After My PhD Journey: My Conflict with My PhD Advisor Qizhen Zhang

When I applied for PhD programs, I received offers from several top database groups in Germany and Switzerland, as well as an offer from Qizhen Zhang at the University of Toronto. I eventually chose Toronto for database research. But after that, my visa to Canada was blocked for a long time and still not approved. So in September, I started doing research remotely. I had not formally enrolled yet, but it was still, in a loose sense, the beginning of my PhD journey. I wrote the post “Before My PhD Journey” at that time.

What I never expected then was that this journey would end so quickly. In less than three months, I decided to withdraw. And now, surprisingly, I am deeply grateful that I was able to leave so quickly.

Here is what happened. My first project was at the intersection of federated learning and databases. I chose this direction mainly because Qizhen had an important grant related to federated learning, and he wanted me to work on it. I was personally only moderately interested in federated learning, but I did want to work at the ML+DB intersection, so I accepted his suggestion.

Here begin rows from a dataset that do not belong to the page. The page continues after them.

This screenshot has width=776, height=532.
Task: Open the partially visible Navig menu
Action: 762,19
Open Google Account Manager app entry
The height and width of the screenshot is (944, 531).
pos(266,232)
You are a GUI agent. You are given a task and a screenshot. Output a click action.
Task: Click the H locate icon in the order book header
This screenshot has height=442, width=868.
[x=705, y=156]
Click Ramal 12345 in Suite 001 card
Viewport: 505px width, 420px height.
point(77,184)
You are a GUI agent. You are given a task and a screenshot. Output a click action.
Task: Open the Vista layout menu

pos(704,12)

Our first topic studied the impact of noise on federated learning. The paper was mostly experimental and found that federated learning is more sensitive to noise than traditional machine learning. During much of the project, we were like headless flies: besides me, there was no one in the group with strong machine learning background. So I was the one writing code, running experiments, and reasoning about the phenomena behind the results. We finished the paper in mid-October, submitted it to SIGMOD 2026, received a revision request in early January, passed the revision, and got acceptance in late February.

In parallel, because we observed the sensitivity of federated learning to data quality and noise, I wanted to solve that issue. I also noticed prior work showing that duplicate data does not help ML training much (especially for LLMs) and instead increases training time. Since LLM training data crawled from the web contains massive duplication, deduplication is highly needed. Existing methods were mostly centralized, so I proposed a distributed, decentralized, federated, privacy-preserving deduplication algorithm, so users’ private data would not need to be collected at a central node. I came up with this idea around mid-September, designed an efficient algorithm in about one day, and implemented it in about two days. We submitted it to WWW 2026 in early October.

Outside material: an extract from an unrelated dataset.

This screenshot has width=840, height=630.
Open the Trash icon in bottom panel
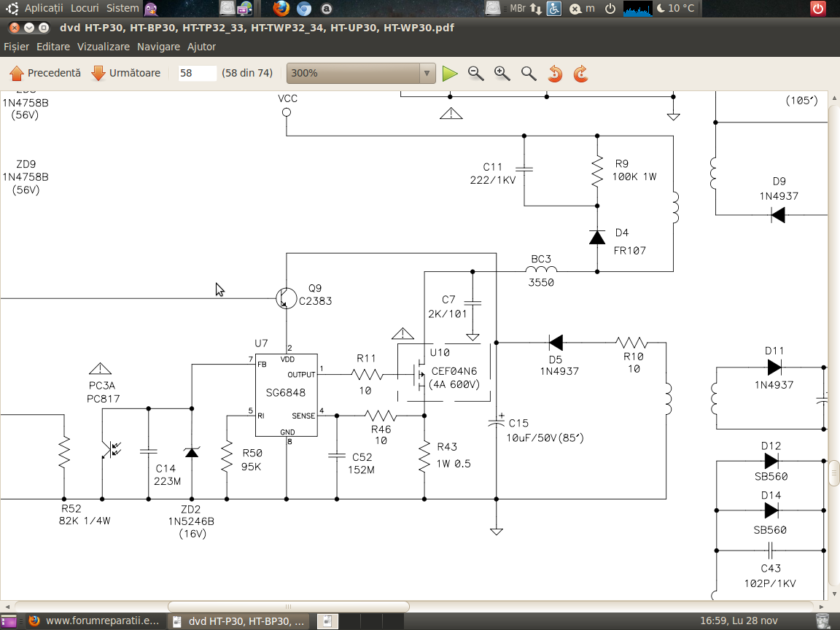point(823,621)
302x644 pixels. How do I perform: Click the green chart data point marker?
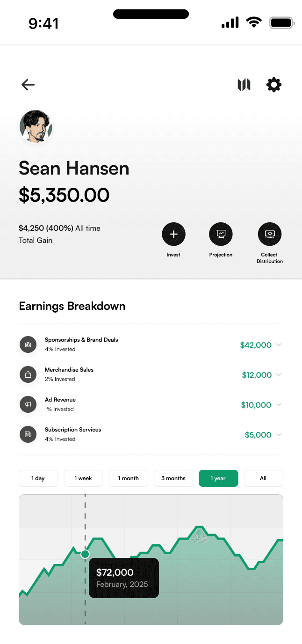point(85,554)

After these two submissions in October, Qizhen pushed me to continue federated learning work, mainly on training framework and data pipeline optimization. By then, I was already less interested in continuing with federated learning. I could still do it well, but I felt it was not the most important near-term task. Privacy is important in the long run, yes, but right now the most pressing need is to improve intelligence and efficiency of LLM training and inference.

But Qizhen strongly wanted me to continue in federated learning. He told me: “During a PhD, what matters is deep cultivation in one direction. Getting distracted by other directions is harmful. I know your long-term goal is faculty; Toronto rejects many faculty candidates every year because their PhD research is not focused enough. You’re doing well in federated learning. I hope you can do even better and build your own brand.” I was puzzled. I had only been doing PhD-level research for one or two months. Yes, I had submitted two top-conference papers, and one later got into SIGMOD 2026, but that hardly means my direction should be fixed forever. Couldn’t I work on what interests me more? Later I realized the main reason was likely his grant needs.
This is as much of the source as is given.